A Taurus, dependable and loyal, but kept in isolation for so long, she ran through the red flags again and again, as she was poked and prodded. There was nothing for her on the other side. They didn't want her to be nice, they wanted to train the worst in her to emerge. She persisted just as the toreador wanted her to do, so that he could be the star, so he could look like the hero for avoiding the charges he in fact wanted her to make, prodded her to make. And when she discovered the game, when she knew there was nothing in it for her except humiliation, they rooted for the toreador. They hoped he wouldn’t fall prey to her, when in fact she was doing exactly what he, what they all wanted. And at the end, there were no laurels for her. No one cared about the bull, bleeding out, exhausted, though they may call her an honorable opponent once defeated. No one cared that she discovered the game played upon her. The toreador gets the laurels for evading her, for mastering her, for making her the dumb beast who persisted for no reason other than to entertain him, to entertain the crowd he brought in.

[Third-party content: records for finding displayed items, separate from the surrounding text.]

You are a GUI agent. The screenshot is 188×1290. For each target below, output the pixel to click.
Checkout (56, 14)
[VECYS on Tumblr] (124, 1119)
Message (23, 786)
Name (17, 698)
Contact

She survived. She lives in a field now, wounded, but walking. Out in the grass she thinks that if she were a scientist, she would conduct an experiment where two plants were watered. One with tears of joy, and one with tears of sadness. The tears of joy would come on days when her daughter was with her and the tears of sadness when her daughter was so close by and yet so far away. She would study the growth of these two plants over time. It is a mystery of life that the extremes of life, exuberance, and sadness can elicit the same response. What does that mean that the answer the body gives us is water, the stuff we are made of? She stands above the plants and she lets the tears flow at will. One with joy, one with sadness.


When she begs and pleads with God, or that overarching cosmic presence, or the communal spirit of our existence, she is given tears. They are healing, apparently, the proteins in our tears can actually help. Different types of tears can produce different types of proteins as if our body is producing for us an antidote to whatever made us cry. And so when she is at her saddest, begging for help, she is reminded that our human bodies simply aren’t big enough containers for the full spectrum of what we’re able to feel and experience. We overflow into the larger container of the universe. It helps for a small moment, for her to know that she cannot exist alone. Even though she is alone. In a cathedral for one, because she will not let vampires cross the threshold.


She is no scientist, but she knows cells are exchanged in pregnancy and they live on forever and so she is never truly away from her daughter and her daughter is never truly away from her. When she cries, she heals them both. When she cares for herself, she cares for them both. When she pleads for help, she asks for two. Though her body is now a cathedral for one, it is a one with a subtle duality. A oneness that was never truly severed upon birth and so she is then, still connected to her own mother and her grandmother. She is not alone in this cathedral and when she protects it, she protects them all, and when she loves it, she loves them all. And when she honors it, she honors them all and any who may come in the future.